Les trois « derniers voyages », acquis par Sandra et Yannick sur le port du Havre, poursuivent leur route à terre. Recyclés en habitation familiale. Ancrés sur une lande près de Lannion (Côtes-d’Armor).

L’architecte et artiste Catherine Rannou a recherché le bon écho entre cette architecture et son environnement. Le site, avec sa pente du sud vers le nord, a donné l’idée de la construction sur pilotis. Cette surélévation rend accessibles les entrailles techniques de la maison, tout en évitant des fondations.

Pliage. L?inspiration japonisante se ressent dans la structure légère du toit et les parois coulissantes.

Sur les plots, une plate-forme en bois, sorte de piédestal, accueille les conteneurs. Au-dessus, une charpente en bois reposant sur des poteaux ajourés, supporte un toit translucide « gaufré » par les vaguelettes du polyester. De larges débords laissent entendre que la structure est bien protégée. Cette architecture en strates donne une impression de légèreté voire d’éphémère.
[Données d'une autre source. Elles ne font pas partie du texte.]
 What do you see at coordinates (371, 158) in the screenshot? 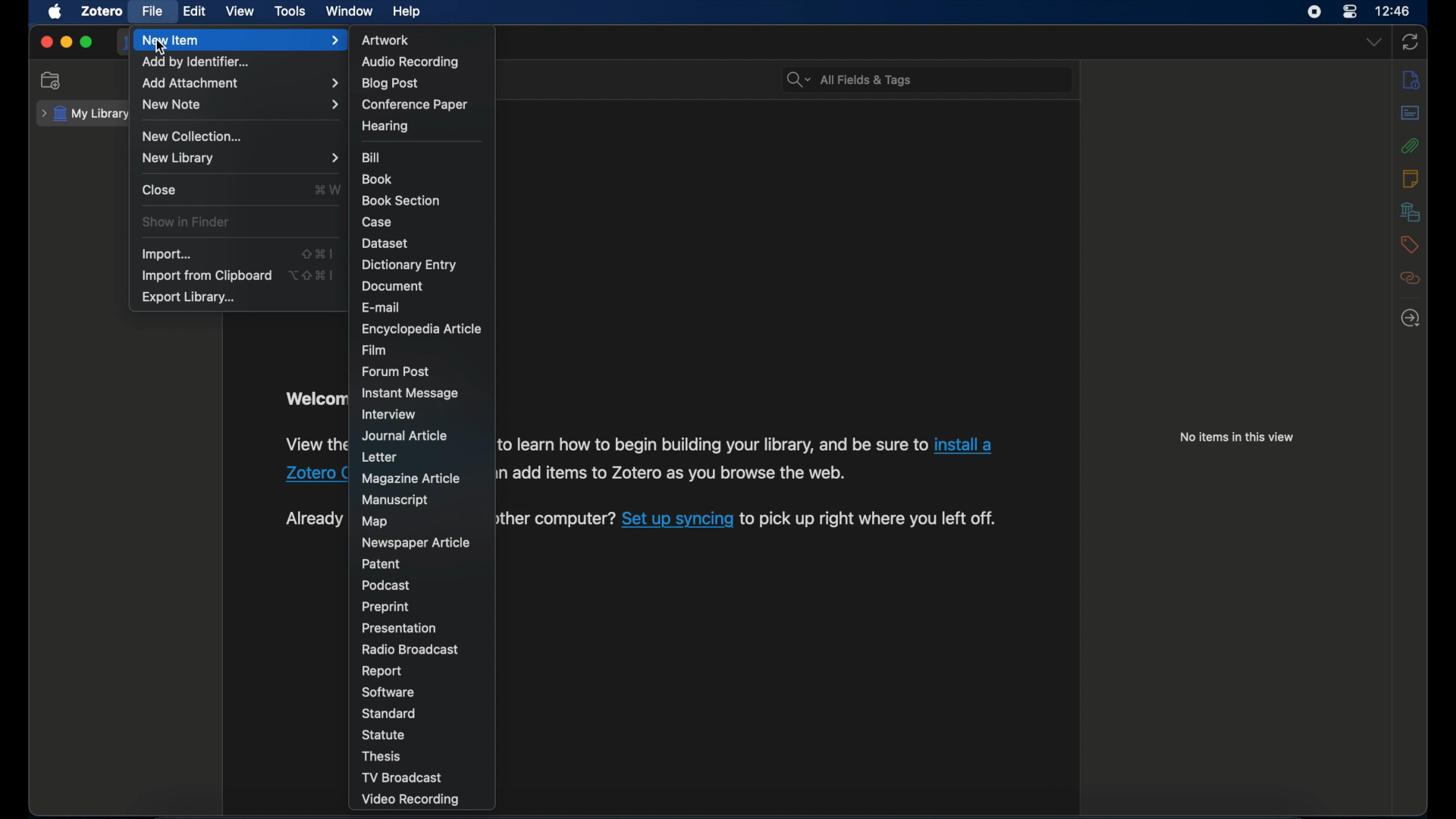
I see `bill` at bounding box center [371, 158].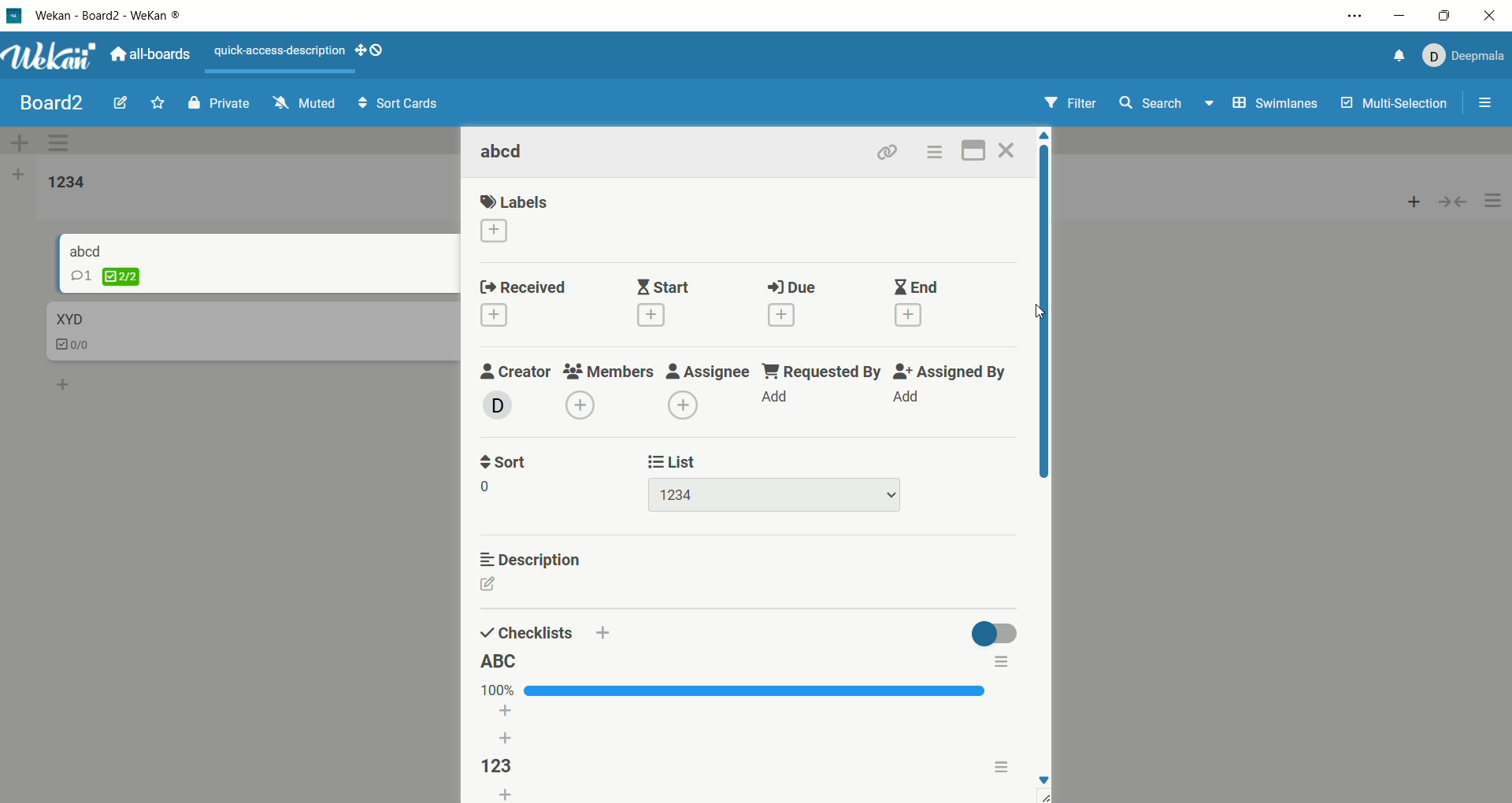 The image size is (1512, 803). What do you see at coordinates (999, 663) in the screenshot?
I see `options` at bounding box center [999, 663].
Une auto-construction cohérente

« On est dans quelque chose de provisoire qui dure », note Catherine Rannou. Basée sur une économie de moyens, cette proposition manifeste le désir d’un impact le plus léger possible sur son environnement.

La contrainte économique et la sensibilité écologique ont fortement orienté les choix du jeune couple. « Avec notre budget, nous pouvions seulement envisager l’auto-construction« , explique Sandra.

Colonne vertébrale. Espace de circulation et d?articulation, ce couloir distribue les pièces de nuit.

Auto-construire, d’accord… Mais comment faire lorsque l’on n’est pas bricoleur ? « Nous sommes tombés sur le travail de l’architecte américain Adam Kalkin, qui utilise le conteneur« , poursuit la jeune femme. L’idée fait mouche. « Nous pensions pouvoir trouver nous-mêmes l’organisation des trois volumes. On a bien fait des plans mais cela ne donnait rien de fonctionnel. »

Ce jeu de logique a séduit l’architecte Catherine Rannou : « Ma mission s’est limitée aux plans. Le reste leur appartient y compris l’idée de recycler des conteneurs. S’ils n’avaient pas été d’occasion, je n’aurais pas accepté, déclare Catherine Rannou, qui ne souhaite en aucun cas promouvoir le conteneur dans l’habitat. Ce qui m’a intéressée, c’est l’appui à un projet cohérent et très investi par ses commanditaires. »

Grande clarté. Les nombreuses ouvertures, le couloir translucide, les parois en polycarbonate apportent vues et lumière naturelle.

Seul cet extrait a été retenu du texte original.